CW-DCS ${\mathrm{BF}}_i$ time course measurements during pressure modulation maneuvers on the forehead of a human subject using a 10 Hz acquisition rate at (a) 785 nm (orange/red symbols) and (b) 1064 nm (light/dark green symbols), respectively. The short separation (5 mm: orange/light green open circles, respectively) ${\mathrm{BF}}_i$ decreases as expected during the pressure period and is no longer pulsatile; cardiac pulsation remains apparent in the long separation channel (30 mm: red/dark green filled circles, respectively) at both wavelengths; however, only 1064 nm offers sufficient SNR to resolve the pulsation at a 3-cm source–detector separation.

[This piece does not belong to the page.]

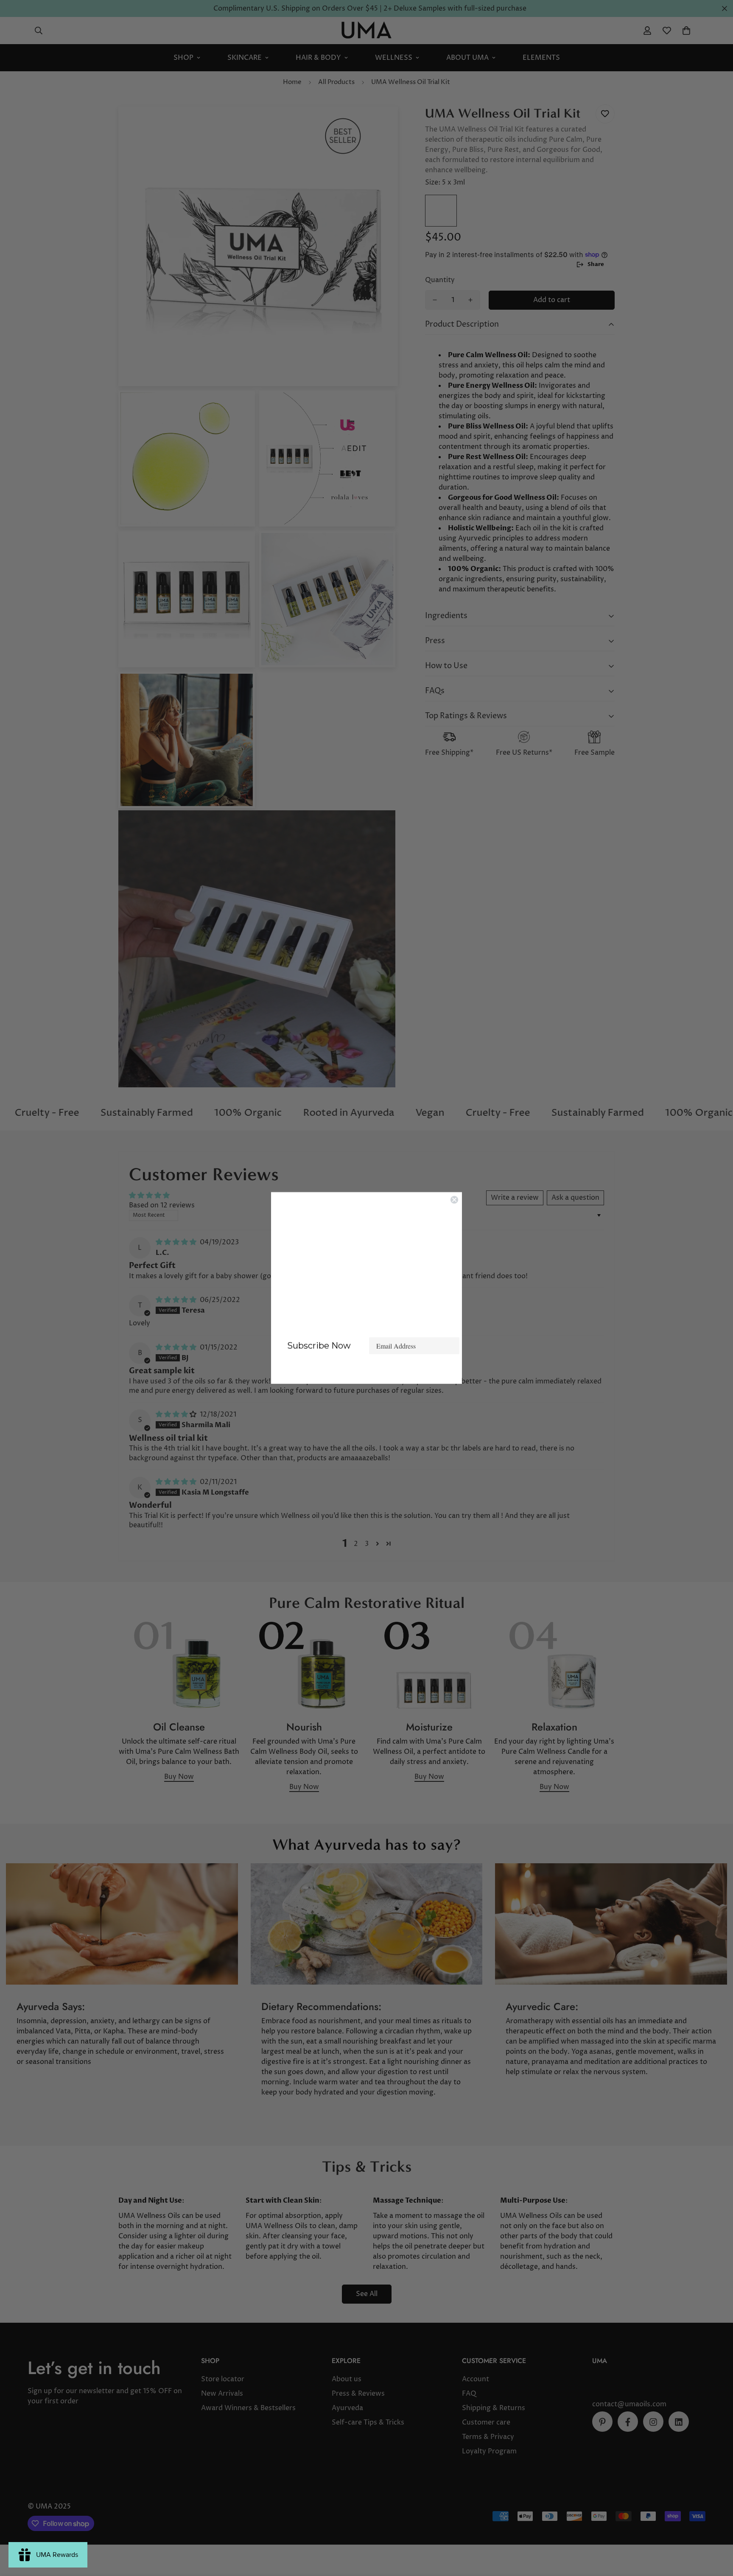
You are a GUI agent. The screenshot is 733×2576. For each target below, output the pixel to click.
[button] (366, 1371)
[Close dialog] (454, 1200)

Figure 10 exemplifies TD-DCS measurements in the human forehead at 765 and 1064 nm using a 1-cm source–detector separation and employing the maximum power allowed by the regulatory standards. SNSPDs were used as the detector for both wavelengths. The data were processed at 5 Hz, after which the ${\mathrm{BF}}_i$ values were downsampled to $1/3\mathrm{Hz}$ to filter out cardiac pulsation and compute the coefficient of variation (CoV). The resulting ${\mathrm{BF}}_i$ CoVs versus gate start time for gates 150 ps wide are shown in Fig. 10(a) for 765 and 1064 nm. Although the CoV increases quicky versus gate at 765 nm and the fit becomes unstable by 600 ps after the peak of the temporal point spread function (TPSF), the 1064-nm curve remains relatively stable until 800 ps after the peak of the TPSF (likely dominated by physiological variability), and the CoV only shows a significant increase at 1 ns after the peak of the TPSF. Figure 10(b) shows the original 5 Hz data for 1064 nm TD-DCS measurements for an early gate (starting at the peak of the TPSF) and a late gate (starting 1 ns after the peak of the TPSF). The ${\mathrm{BF}}_i$ time traces clearly offer sufficient SNR to resolve the cardiac pulsation even at the late gate, exceeding any previously demonstrated TD-DCS measurements with sub 1 s integration times. The achieved SNR highlights the strong potential of TD-DCS as tool for functional brain imaging in addition to neuromonitoring applications.

Fig. 10

TD-DCS comparison between 765 and 1064 nm. (a) Comparison of the ${\mathrm{BF}}_i$ CoV versus gate start time for TD-DCS measurements conducted at 765 nm (red diamonds) and 1064 nm (green circles) using a 1-cm source–detector separation and the maximum power allowed by regulatory standards. (b) Evidence of cardiac pulsation in ${\mathrm{BF}}_i$ at a 5-Hz acquisition rate for early (0 to 150 ps, light green filled circles) and late (1000 to 1150 ps, dark green open circles) gates.